Hindari kebiasaan berkata kasar yang bisa membuat moral anak kian menurun.  


Keluarga adalah tempat berlindung untuk anak. Jangan sampai mereka merasa asing dan tidak nyaman ketika tinggal bersama orangtuanya. Bentuk pola asuh yang menyimpang bukan hanya soal kekerasan fisik, tetapi juga verbal. Emosi yang sedang tinggi terkadang membuat Anda tidak sadar telah berkata-kata kasar dengan nada tinggi dan menyinggung perasaan anak. Meskipun tidak melukainya secara fisik, namun kebiasaan ini berdampak buruk bagi perkembangan mental maupun moralnya.


Menurut penelitian yang tertulis dalam Journal Child Development, menemukan bahwa anak yang hidup dengan pola asuh tersebut akan cenderung bersikap negatif atau lebih nakal ketika remaja nanti. Mereka terbiasa untuk berbohong, mencuri, suka berkelahi, dan egois ketika berhadapan dengan lawan bicaranya.

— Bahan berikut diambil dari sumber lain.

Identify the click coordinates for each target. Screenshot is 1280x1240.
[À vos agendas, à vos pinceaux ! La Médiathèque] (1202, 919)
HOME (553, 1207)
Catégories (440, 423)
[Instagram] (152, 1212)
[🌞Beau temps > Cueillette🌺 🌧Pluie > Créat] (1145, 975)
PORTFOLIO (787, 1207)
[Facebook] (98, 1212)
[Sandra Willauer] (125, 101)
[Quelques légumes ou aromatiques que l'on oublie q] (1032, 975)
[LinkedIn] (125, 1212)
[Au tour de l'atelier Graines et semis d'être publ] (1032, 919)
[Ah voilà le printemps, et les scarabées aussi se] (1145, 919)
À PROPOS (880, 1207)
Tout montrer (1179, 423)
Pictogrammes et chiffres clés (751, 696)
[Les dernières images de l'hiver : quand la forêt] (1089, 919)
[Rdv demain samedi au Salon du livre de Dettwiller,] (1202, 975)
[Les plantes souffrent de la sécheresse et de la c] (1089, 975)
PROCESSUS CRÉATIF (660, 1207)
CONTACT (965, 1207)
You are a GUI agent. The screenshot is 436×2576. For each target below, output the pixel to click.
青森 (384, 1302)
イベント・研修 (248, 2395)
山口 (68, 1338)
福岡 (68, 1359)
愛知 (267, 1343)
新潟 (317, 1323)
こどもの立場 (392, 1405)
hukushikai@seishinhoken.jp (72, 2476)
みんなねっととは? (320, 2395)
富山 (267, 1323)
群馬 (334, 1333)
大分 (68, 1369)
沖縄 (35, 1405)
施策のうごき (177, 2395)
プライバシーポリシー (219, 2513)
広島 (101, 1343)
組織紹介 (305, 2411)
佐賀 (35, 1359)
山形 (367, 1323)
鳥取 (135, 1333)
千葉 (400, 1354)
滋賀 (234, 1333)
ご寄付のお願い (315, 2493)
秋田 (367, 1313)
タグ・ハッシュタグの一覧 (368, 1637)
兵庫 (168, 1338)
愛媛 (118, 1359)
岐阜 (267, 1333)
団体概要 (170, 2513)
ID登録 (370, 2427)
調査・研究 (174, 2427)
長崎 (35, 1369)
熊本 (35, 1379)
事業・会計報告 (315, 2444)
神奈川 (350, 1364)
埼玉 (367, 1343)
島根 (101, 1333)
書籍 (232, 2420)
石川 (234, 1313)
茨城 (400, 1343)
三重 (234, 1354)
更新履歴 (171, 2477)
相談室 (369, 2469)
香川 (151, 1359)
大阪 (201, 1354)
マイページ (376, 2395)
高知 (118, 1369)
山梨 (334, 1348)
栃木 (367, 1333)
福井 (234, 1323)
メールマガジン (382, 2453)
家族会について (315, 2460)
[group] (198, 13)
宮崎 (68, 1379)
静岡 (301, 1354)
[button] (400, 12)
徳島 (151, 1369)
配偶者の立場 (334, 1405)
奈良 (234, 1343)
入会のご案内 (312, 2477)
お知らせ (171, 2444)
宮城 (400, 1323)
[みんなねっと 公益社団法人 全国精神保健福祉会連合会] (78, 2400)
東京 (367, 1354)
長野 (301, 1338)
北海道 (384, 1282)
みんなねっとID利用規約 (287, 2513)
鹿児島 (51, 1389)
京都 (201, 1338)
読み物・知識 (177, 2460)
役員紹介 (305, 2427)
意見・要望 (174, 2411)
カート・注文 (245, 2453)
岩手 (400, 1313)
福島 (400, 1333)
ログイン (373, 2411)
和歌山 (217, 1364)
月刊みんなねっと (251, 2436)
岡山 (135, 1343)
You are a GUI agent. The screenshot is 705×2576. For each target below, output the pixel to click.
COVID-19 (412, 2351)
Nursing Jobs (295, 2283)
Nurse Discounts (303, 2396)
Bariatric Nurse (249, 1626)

Tindakan yang anak lakukan tersebut sebenarnya sebagai bentuk perlindungan maupun pemberontakan kepada orangtuanya. Anak merasa tidak mendapatkan keadilan dan takut berkata jujur ketika berada di rumah, sehingga cara pelampiasan yang menurutnya tepat yakni kepada orang-orang di sekitarnya. Selain itu, anak cenderung mudah meniru apa yang orangtua lakukan di rumah. Maka jangan heran, jika nilai negatif inilah yang mereka bawa ke dalam pergaulannya.


Kondisi ini semakin terlihat jelas ketika anak sudah memasuki usia remaja, yakni 13 – 15 tahun. “This is one of the first studies to indicate that parents' harsh verbal discipline is damaging to the developing adolescent,” ujar Ming-Te Wang, selaku psikolog dan asisten profesor dari University of Pittsburgh.  Oleh karena itu, mulailah menerapkan sistem komunikasi dua arah. Jangan biarkan kata-kata kasar bernada tinggi keluar dari mulut Anda, terutama ketika mereka melakukan kesalahan.